Наконец она улыбнулась ему.
– Раз уж все в свете думают, что мы уже помолвлены, это будет самое разумное решение, как ты думаешь?
– К черту «разумное»! – вскипел он. – Я люблю тебя, Психея! Я не могу без тебя жить. Я пытался, но…
Она протянула ему губы, и он поцеловал ее с таким жаром, с такой страстью, что оба чуть не задохнулись. Когда наконец Гейбриел оторвался от ее губ, он вспомнил еще об одной проблеме.
– Психея, в свете все считают меня маркизом Таррингтоном.

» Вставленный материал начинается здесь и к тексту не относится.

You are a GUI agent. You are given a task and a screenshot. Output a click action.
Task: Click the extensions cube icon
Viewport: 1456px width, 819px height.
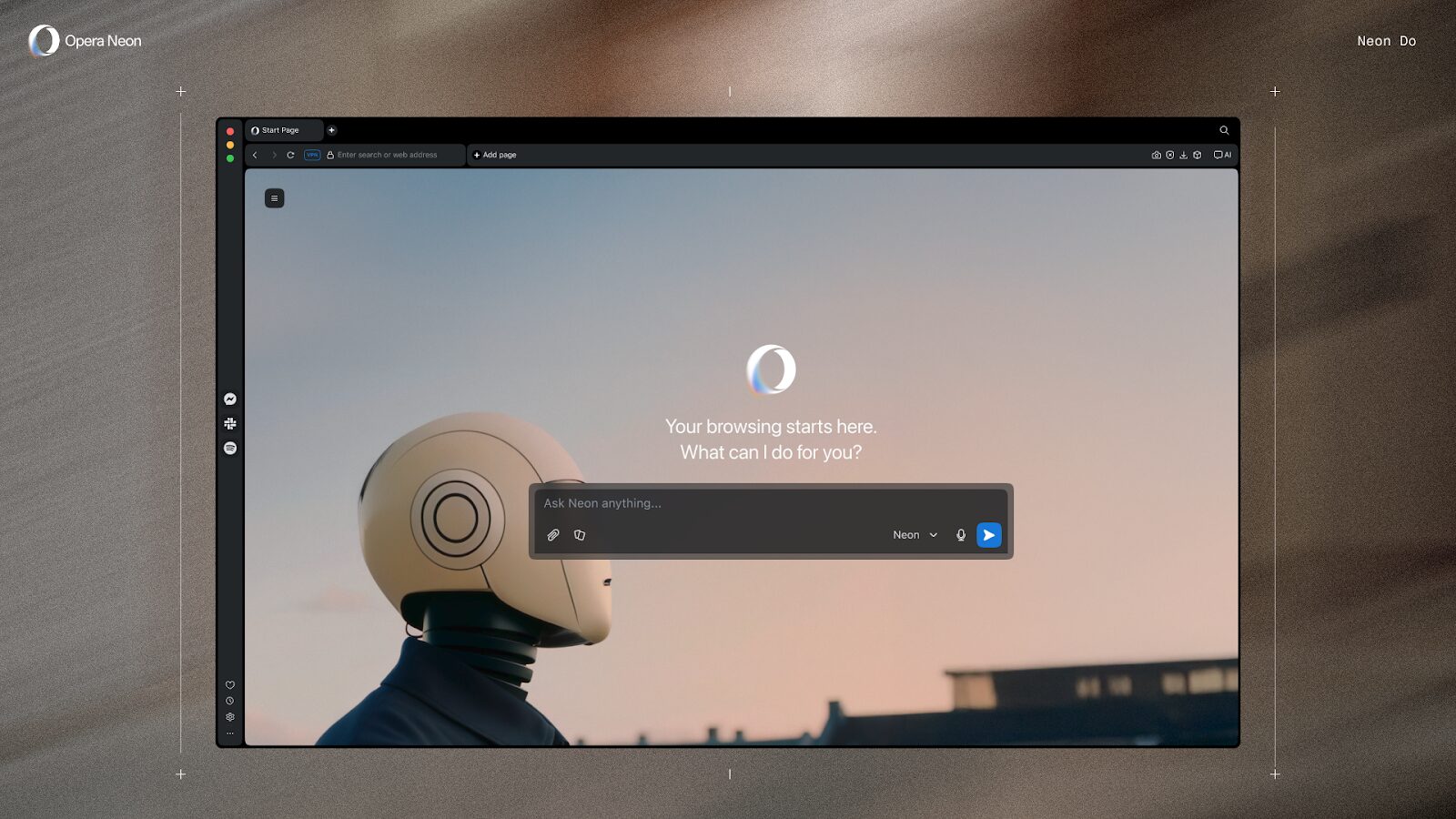point(1197,156)
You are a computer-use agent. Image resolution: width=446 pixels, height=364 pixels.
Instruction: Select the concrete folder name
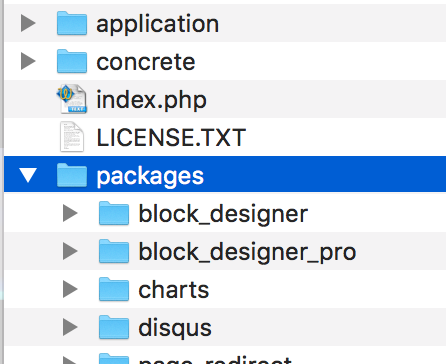click(146, 62)
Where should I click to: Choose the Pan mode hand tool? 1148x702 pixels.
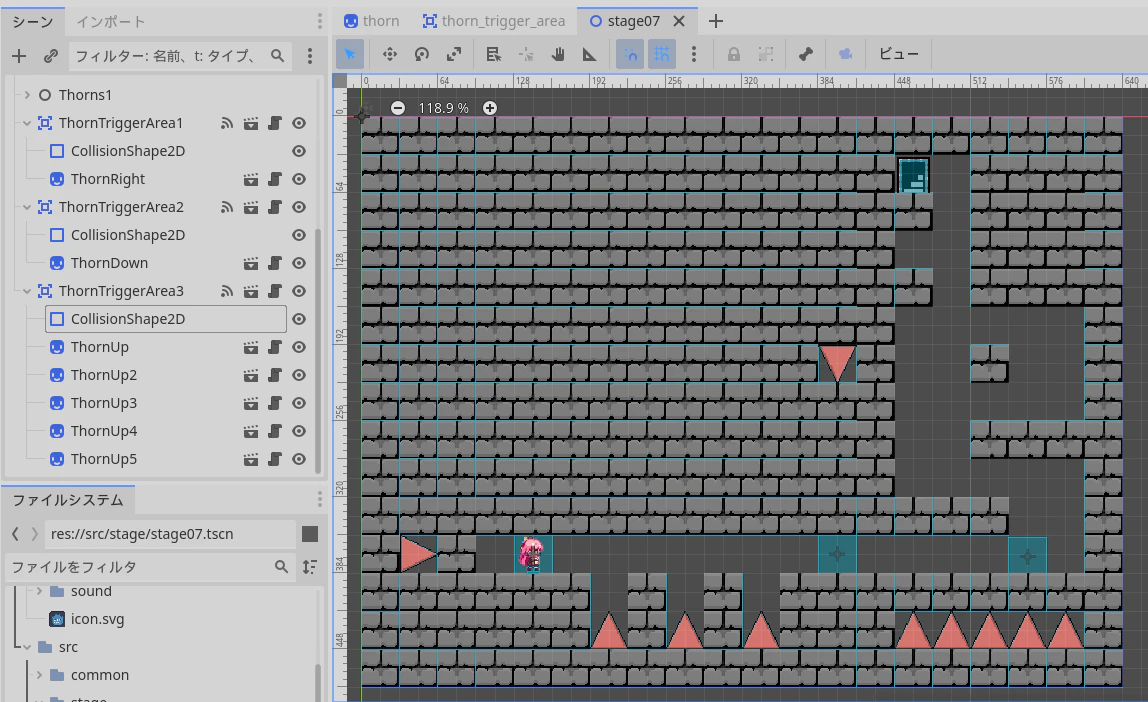point(558,54)
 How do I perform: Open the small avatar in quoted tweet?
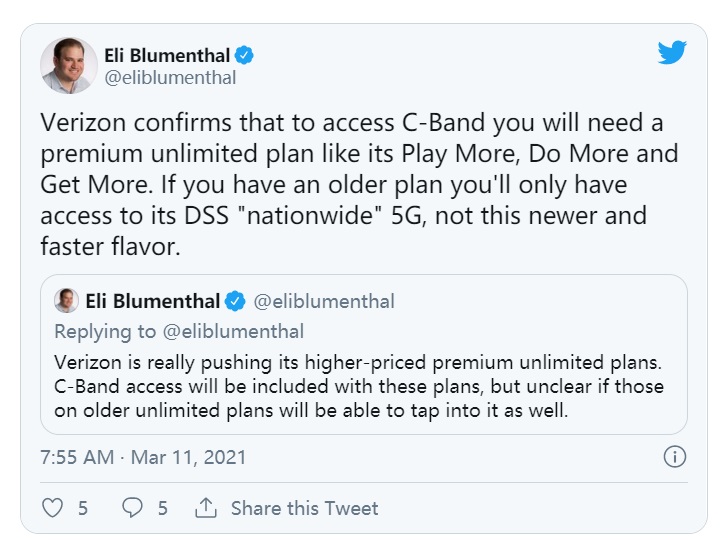click(66, 300)
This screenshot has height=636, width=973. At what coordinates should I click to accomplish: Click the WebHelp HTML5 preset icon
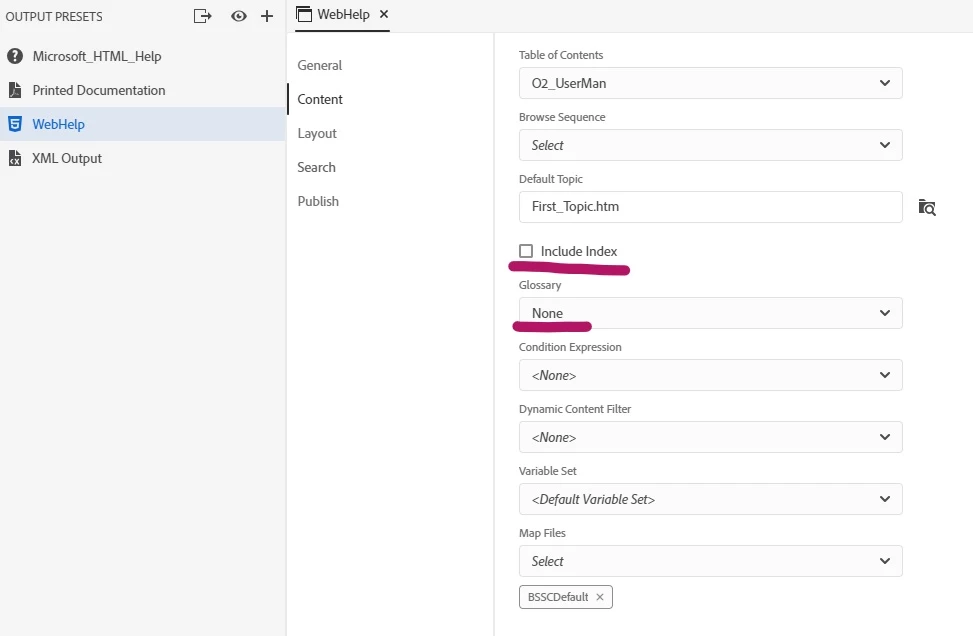coord(15,124)
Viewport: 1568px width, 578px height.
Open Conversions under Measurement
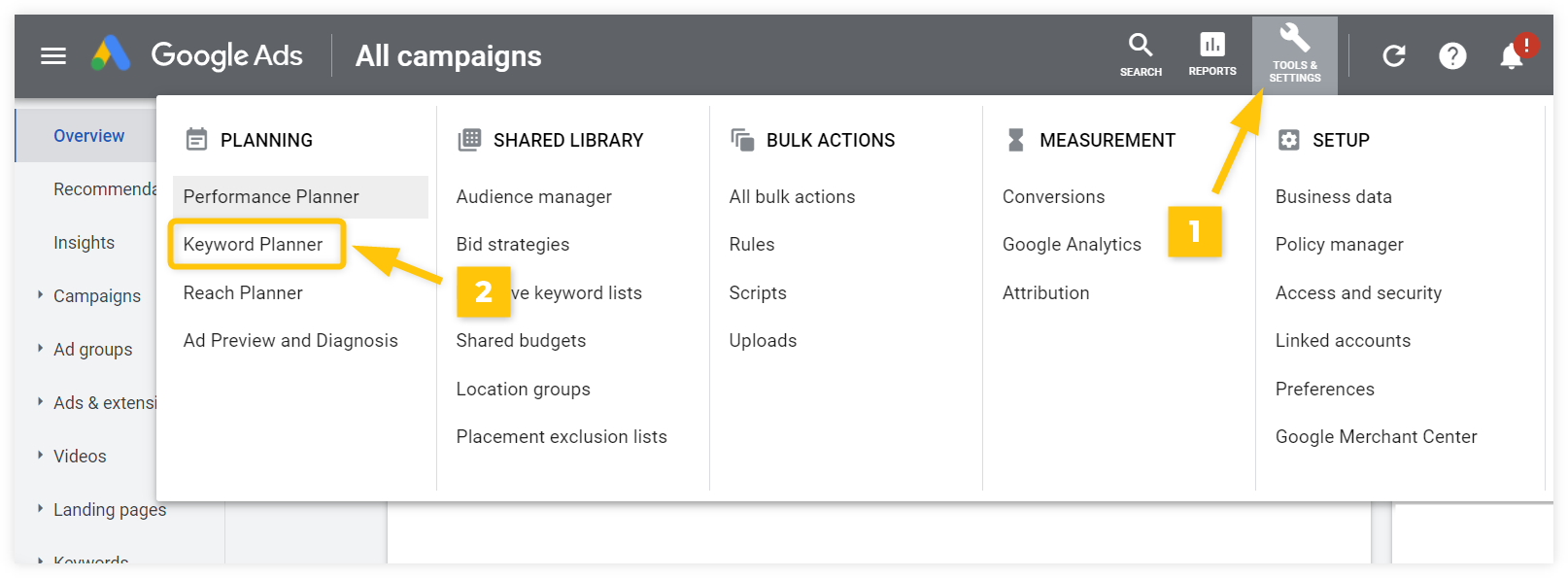1053,197
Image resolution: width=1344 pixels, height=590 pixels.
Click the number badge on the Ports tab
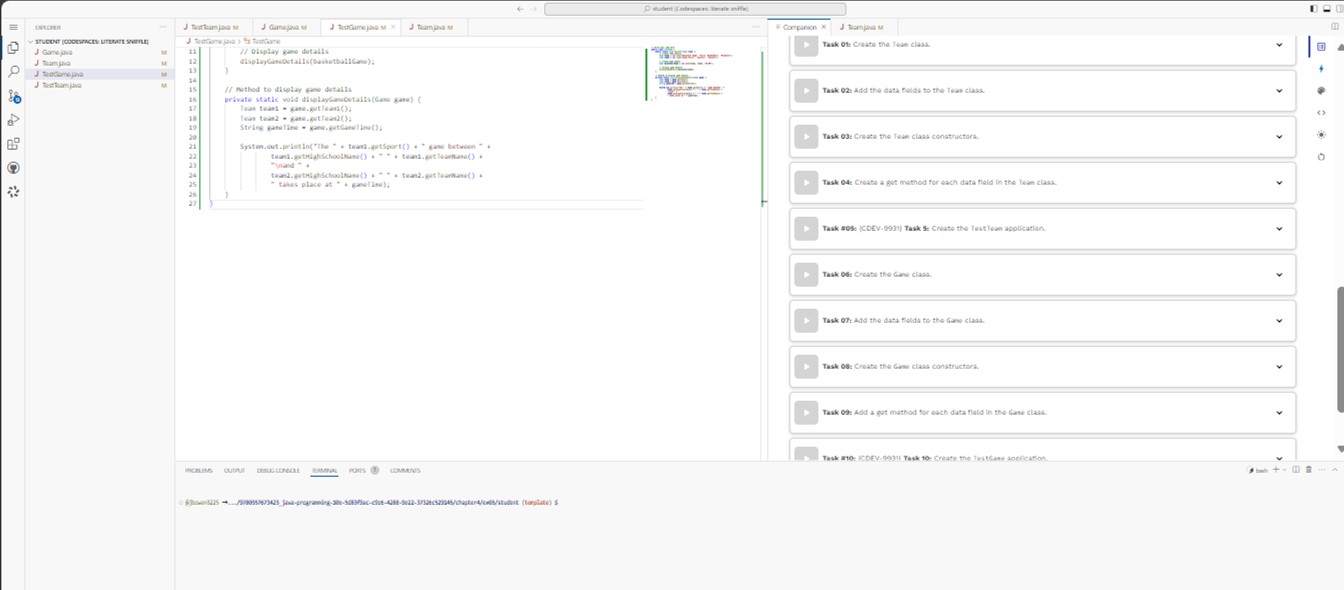(x=374, y=470)
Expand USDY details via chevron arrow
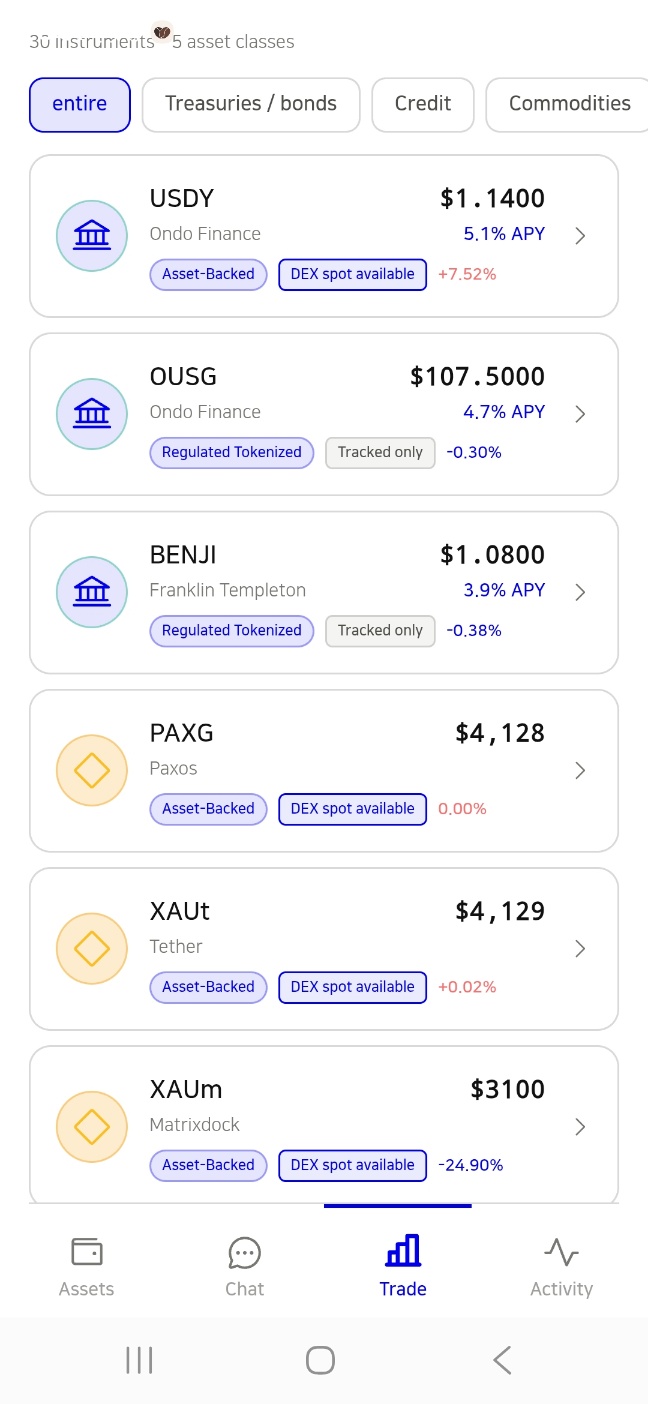Image resolution: width=648 pixels, height=1404 pixels. coord(580,236)

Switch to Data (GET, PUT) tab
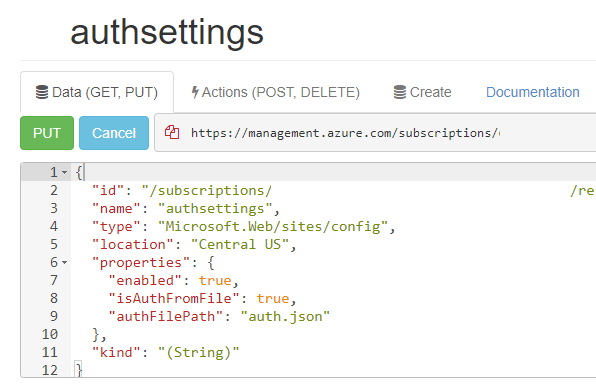pyautogui.click(x=97, y=92)
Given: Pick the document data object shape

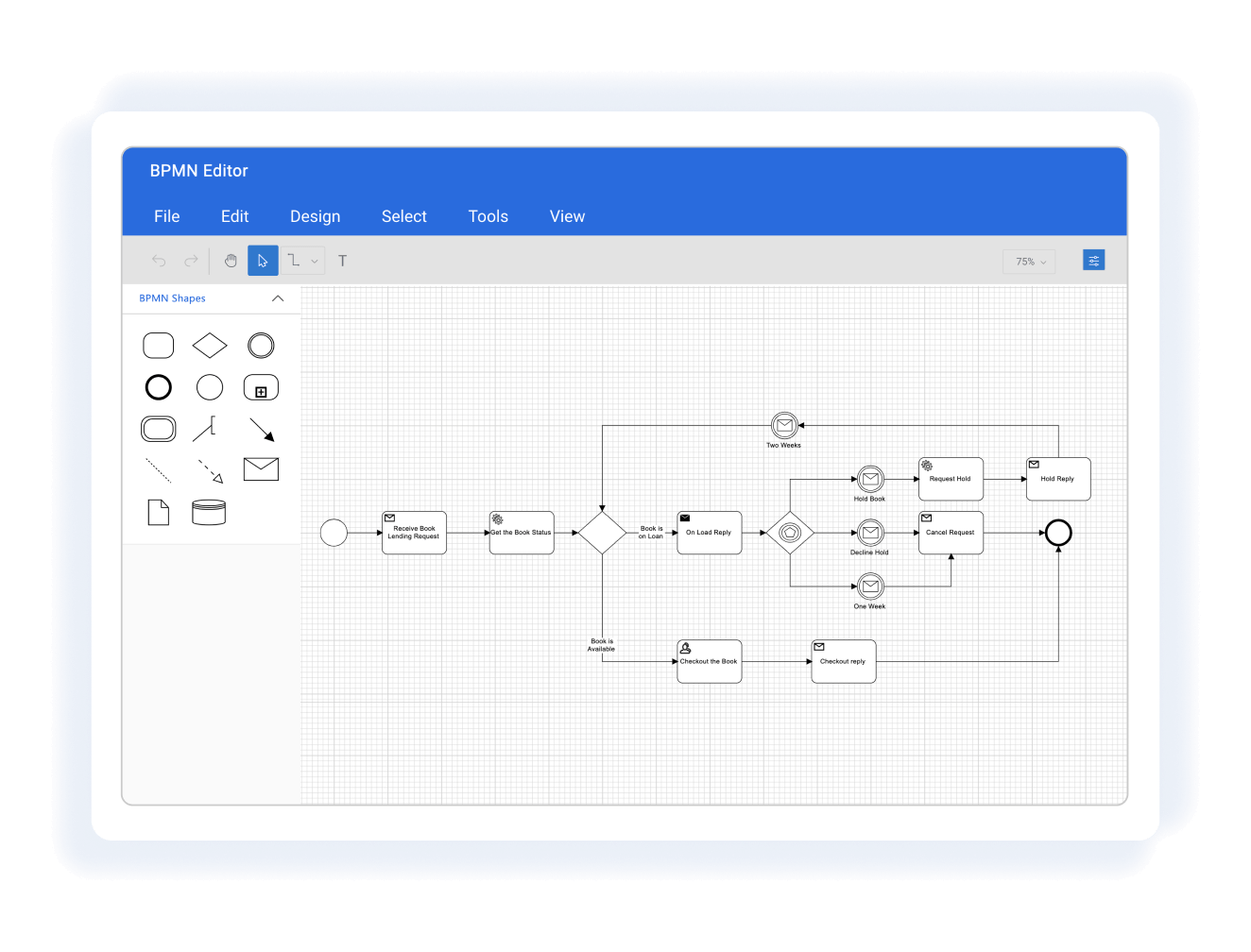Looking at the screenshot, I should point(159,512).
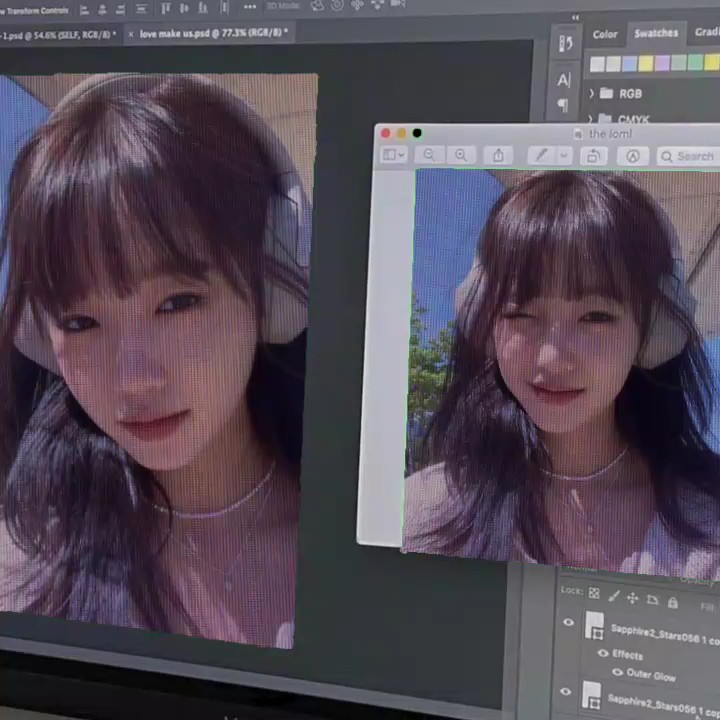Click the Share button in Preview toolbar
720x720 pixels.
(x=498, y=155)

Что мы скажем теперь?
Ей было так уютно в его объятиях, что она чувствовала себя там на своем месте.
– О, я уже объяснила Салли, строго по секрету, что ты принял этот титул, чтобы скрыться от убийц, преследовавших тебя.
– Что означает?
– Это означает, что весь Лондон уже знает нашу историю и находит ее ужасно романтичной, рассмеялась Психея.
Гейбриел снова поцеловал ее.
– Я не думаю, что вместе с досками, красками и обоями ты привезла еще и особое разрешение на брак?
– А ты так торопишься жениться? – Ее глаза весело блеснули.
– Я жду не дождусь брачной ночи, – объяснил Гейбриел, целуя ее в висок, а затем в мочку уха.
Приятная дрожь пробежала по телу Психеи.
– Боюсь, не получится. Цирцея строго-настрого запретила нам жениться до возвращения в Лондон. Она хочет быть подружкой невесты. Когда я уезжала, она советовалась с портнихой, как сшить такое платье, чтобы ее грудь казалась побольше.